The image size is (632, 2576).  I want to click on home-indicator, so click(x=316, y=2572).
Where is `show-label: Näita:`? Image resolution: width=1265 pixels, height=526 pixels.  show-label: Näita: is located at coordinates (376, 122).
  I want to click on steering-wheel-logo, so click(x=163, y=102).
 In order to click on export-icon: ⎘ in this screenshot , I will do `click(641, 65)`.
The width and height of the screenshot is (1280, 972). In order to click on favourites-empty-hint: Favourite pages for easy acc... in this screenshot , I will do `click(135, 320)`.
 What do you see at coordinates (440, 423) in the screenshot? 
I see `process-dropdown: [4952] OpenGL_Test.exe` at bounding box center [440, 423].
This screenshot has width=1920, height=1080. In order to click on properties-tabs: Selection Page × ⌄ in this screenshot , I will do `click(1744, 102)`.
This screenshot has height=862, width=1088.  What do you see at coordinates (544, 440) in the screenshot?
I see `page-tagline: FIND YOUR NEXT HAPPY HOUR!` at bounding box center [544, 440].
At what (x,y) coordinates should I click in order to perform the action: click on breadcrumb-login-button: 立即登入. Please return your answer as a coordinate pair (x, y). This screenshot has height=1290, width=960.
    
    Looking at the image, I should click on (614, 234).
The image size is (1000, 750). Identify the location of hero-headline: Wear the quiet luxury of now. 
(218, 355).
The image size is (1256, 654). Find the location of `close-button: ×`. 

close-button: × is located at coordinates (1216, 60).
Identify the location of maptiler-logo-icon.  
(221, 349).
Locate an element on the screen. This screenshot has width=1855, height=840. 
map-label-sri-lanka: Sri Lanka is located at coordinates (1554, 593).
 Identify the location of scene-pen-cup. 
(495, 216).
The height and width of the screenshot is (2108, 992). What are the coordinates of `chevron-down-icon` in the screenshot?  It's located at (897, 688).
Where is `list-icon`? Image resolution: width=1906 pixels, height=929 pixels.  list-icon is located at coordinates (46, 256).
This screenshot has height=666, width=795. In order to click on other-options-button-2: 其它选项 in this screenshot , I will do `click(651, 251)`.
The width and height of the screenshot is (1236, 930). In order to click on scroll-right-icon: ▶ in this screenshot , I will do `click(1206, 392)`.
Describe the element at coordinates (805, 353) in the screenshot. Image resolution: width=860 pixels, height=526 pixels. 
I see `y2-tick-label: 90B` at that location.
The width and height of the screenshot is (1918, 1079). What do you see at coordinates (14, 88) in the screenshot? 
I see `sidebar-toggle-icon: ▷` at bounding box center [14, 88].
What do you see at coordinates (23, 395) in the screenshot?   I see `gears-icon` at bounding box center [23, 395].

→ **EXERCISE BRIEF**
Reproduce all of the material above with every instance of "Image resolution" replaced by "Screen resolution", leaving everything else unchanged.

→ **OUTPUT FOR THIS TASK**
The image size is (632, 2576).  I want to click on home-indicator, so click(x=316, y=2572).
Where is `show-label: Näita:`? Screen resolution: width=1265 pixels, height=526 pixels.  show-label: Näita: is located at coordinates (376, 122).
  I want to click on steering-wheel-logo, so click(x=163, y=102).
 In order to click on export-icon: ⎘ in this screenshot , I will do `click(641, 65)`.
The width and height of the screenshot is (1280, 972). In order to click on favourites-empty-hint: Favourite pages for easy acc... in this screenshot , I will do `click(135, 320)`.
 What do you see at coordinates (440, 423) in the screenshot? 
I see `process-dropdown: [4952] OpenGL_Test.exe` at bounding box center [440, 423].
This screenshot has width=1920, height=1080. In order to click on properties-tabs: Selection Page × ⌄ in this screenshot , I will do `click(1744, 102)`.
This screenshot has height=862, width=1088.  What do you see at coordinates (544, 440) in the screenshot?
I see `page-tagline: FIND YOUR NEXT HAPPY HOUR!` at bounding box center [544, 440].
At what (x,y) coordinates should I click in order to perform the action: click on breadcrumb-login-button: 立即登入. Please return your answer as a coordinate pair (x, y). This screenshot has height=1290, width=960.
    
    Looking at the image, I should click on (614, 234).
The image size is (1000, 750). Identify the location of hero-headline: Wear the quiet luxury of now. 
(218, 355).
The image size is (1256, 654). Find the location of `close-button: ×`. 

close-button: × is located at coordinates (1216, 60).
Identify the location of maptiler-logo-icon.  
(221, 349).
Locate an element on the screen. This screenshot has width=1855, height=840. 
map-label-sri-lanka: Sri Lanka is located at coordinates (1554, 593).
 Identify the location of scene-pen-cup. 
(495, 216).
The height and width of the screenshot is (2108, 992). What are the coordinates of `chevron-down-icon` in the screenshot?  It's located at (897, 688).
Where is `list-icon`? Screen resolution: width=1906 pixels, height=929 pixels.  list-icon is located at coordinates (46, 256).
This screenshot has height=666, width=795. In order to click on other-options-button-2: 其它选项 in this screenshot , I will do `click(651, 251)`.
The width and height of the screenshot is (1236, 930). In order to click on scroll-right-icon: ▶ in this screenshot , I will do `click(1206, 392)`.
Describe the element at coordinates (805, 353) in the screenshot. Screen resolution: width=860 pixels, height=526 pixels. 
I see `y2-tick-label: 90B` at that location.
The width and height of the screenshot is (1918, 1079). What do you see at coordinates (14, 88) in the screenshot? 
I see `sidebar-toggle-icon: ▷` at bounding box center [14, 88].
What do you see at coordinates (23, 395) in the screenshot?   I see `gears-icon` at bounding box center [23, 395].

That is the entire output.